BEGIN

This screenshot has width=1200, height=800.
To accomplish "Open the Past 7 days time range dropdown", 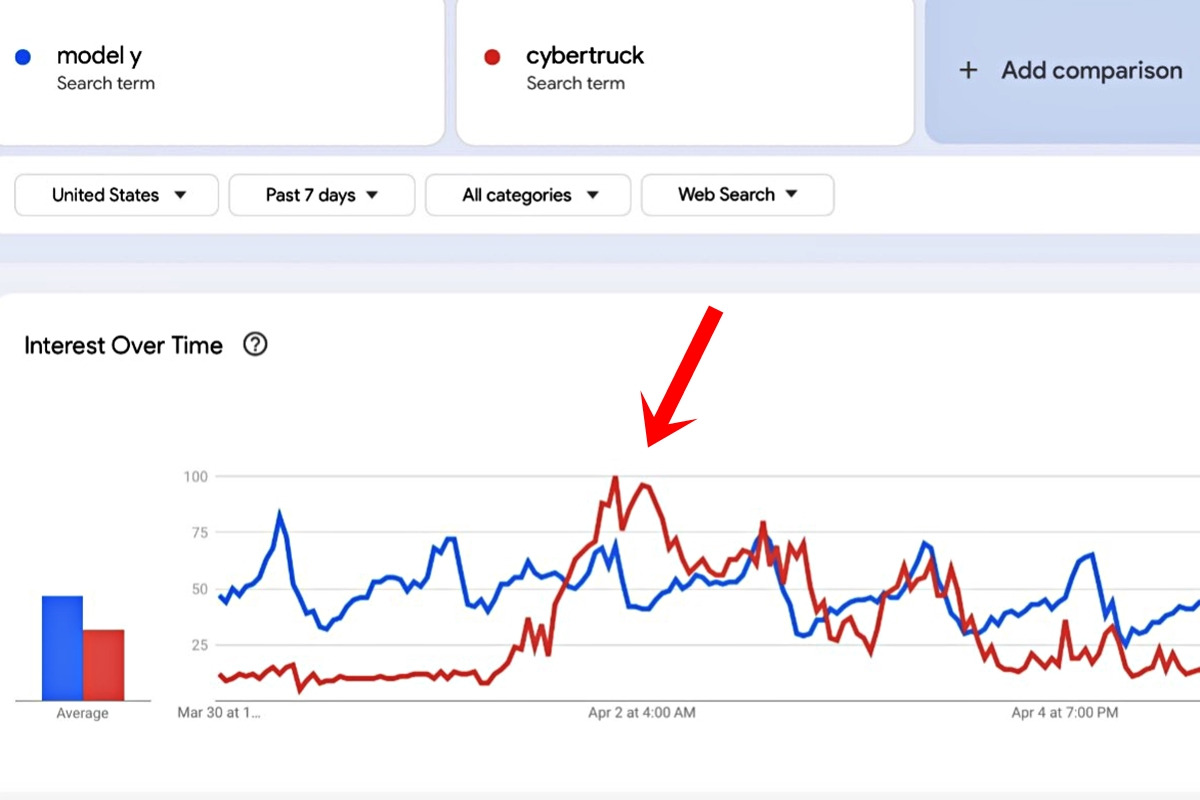I will 322,195.
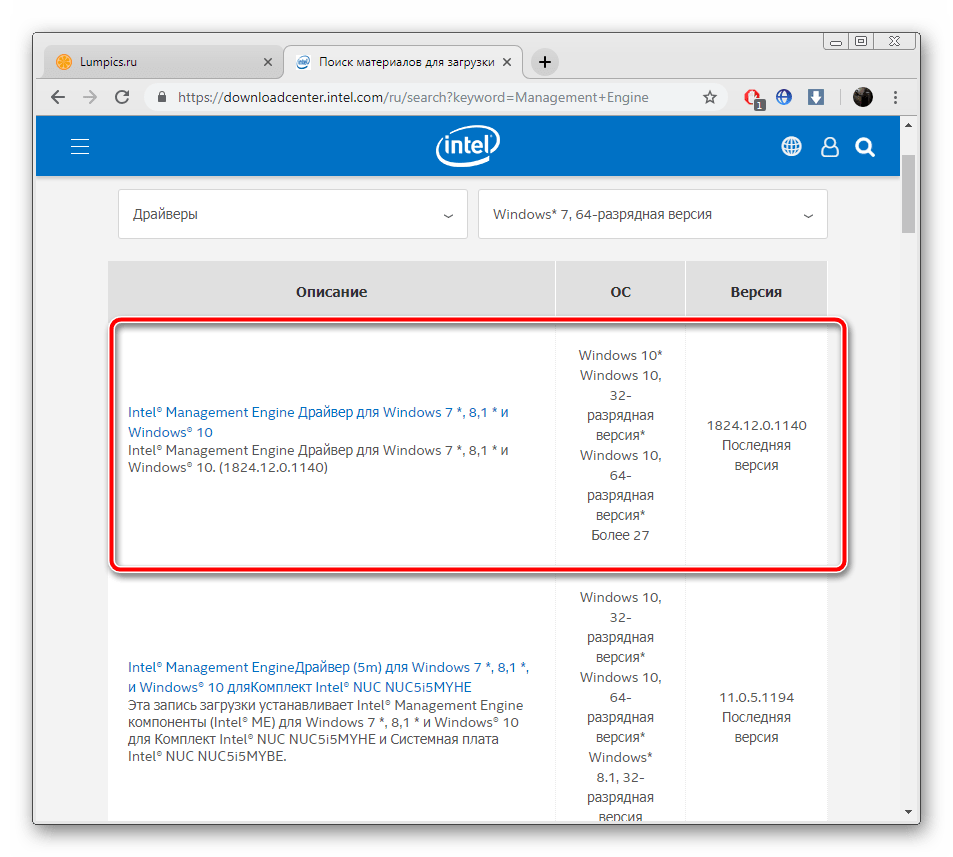Open a new browser tab
The width and height of the screenshot is (953, 857).
pyautogui.click(x=544, y=62)
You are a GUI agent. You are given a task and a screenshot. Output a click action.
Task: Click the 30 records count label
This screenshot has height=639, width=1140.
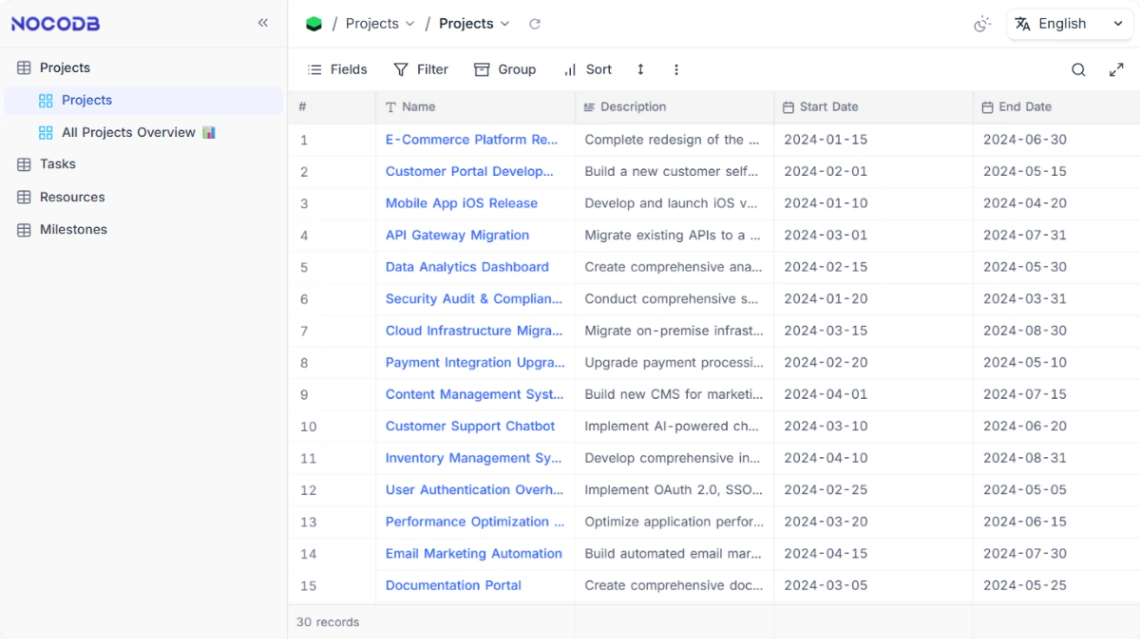point(330,622)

END

- _Exercise requirements_
In the answer, include exactly the lines from the one containing "You are a GUI" through the end of the records above and no pictures at all.

- _Task result_
You are a GUI agent. You are given a task and a screenshot. Output a click action.
Task: Click the 30 records count label
This screenshot has height=639, width=1140.
point(330,622)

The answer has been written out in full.